Dive Brief:
- Sysco Foods Corp. reported a 71% drop in quarterly profit, mainly attributed to $430 million in costs related to the failed acquisition of rival US Foods Inc., which Sysco called off after a judge granted a preliminary injunction to the Federal Trade Commission to block the merger. Those costs included $313 million in merger-termination fees and $117 million in legal, interest, and other related expenses.
- Sysco's adjusted operating income, after removing merger costs, actually rose 5.8%. Gross margin also increased to 17.9% from 17.5% in the same period last year.

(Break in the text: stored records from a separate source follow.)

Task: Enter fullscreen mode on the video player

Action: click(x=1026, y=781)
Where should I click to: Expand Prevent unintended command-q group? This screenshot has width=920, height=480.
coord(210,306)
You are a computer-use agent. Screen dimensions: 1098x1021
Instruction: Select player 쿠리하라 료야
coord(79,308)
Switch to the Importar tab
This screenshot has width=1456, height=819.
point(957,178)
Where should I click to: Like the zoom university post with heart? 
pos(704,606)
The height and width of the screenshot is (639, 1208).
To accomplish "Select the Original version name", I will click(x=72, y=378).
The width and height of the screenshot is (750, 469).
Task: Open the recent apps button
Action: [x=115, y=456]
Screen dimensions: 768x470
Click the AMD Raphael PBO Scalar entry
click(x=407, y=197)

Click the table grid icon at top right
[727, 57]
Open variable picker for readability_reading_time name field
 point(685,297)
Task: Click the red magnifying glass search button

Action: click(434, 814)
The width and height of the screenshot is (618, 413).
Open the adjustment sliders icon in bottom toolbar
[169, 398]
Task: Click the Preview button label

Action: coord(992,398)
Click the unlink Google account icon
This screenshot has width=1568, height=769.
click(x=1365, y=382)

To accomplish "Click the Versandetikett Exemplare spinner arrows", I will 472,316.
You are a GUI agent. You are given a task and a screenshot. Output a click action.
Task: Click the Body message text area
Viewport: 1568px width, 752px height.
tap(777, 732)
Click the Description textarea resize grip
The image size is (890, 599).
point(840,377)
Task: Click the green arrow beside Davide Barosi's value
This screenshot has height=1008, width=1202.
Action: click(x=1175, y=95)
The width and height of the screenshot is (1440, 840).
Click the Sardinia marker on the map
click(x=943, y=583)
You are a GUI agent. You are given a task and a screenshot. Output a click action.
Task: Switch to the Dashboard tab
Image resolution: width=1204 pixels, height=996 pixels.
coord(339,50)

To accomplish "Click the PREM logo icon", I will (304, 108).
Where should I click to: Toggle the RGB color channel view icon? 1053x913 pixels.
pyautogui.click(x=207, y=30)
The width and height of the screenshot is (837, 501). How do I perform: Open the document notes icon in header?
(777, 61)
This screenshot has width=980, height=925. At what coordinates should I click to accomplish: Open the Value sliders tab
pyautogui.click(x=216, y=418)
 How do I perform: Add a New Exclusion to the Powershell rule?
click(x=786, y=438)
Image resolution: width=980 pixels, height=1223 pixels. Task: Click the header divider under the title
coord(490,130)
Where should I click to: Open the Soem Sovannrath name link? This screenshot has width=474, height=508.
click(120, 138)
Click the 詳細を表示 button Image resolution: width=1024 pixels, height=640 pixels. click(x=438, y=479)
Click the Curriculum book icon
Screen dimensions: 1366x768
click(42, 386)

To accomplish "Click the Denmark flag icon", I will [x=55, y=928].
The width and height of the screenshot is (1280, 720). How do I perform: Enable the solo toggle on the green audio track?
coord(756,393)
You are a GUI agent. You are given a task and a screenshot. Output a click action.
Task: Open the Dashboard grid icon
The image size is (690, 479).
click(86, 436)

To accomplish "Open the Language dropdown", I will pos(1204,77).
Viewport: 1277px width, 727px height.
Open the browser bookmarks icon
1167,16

- Since the US Foods deal fell through, Sysco has explored a new growth strategy, which includes pursuing "smaller acquisitions, internal cost-cutting and updating its product assortment and technology to compete with rivals that have more natural and organic items and better online ordering," The Wall Street Journal reported.
Dive Insight:
After spending a year and a half internally preparing for a merger with US Foods, Sysco has been adjusting its expectations and goals for acquisitions. Now these acquisitions are more likely to be "Both within the core [business] and potentially beyond the core, whether it be [adjacent industries] or continuing to build our international platform," said CEO Bill DeLaney on a conference call.
Mergers and acquisitions in the food industry can be tricky, as the Sysco-US Foods merger was in the regulatory spotlight while The Kraft Heinz Co. became the world's fifth-largest food company.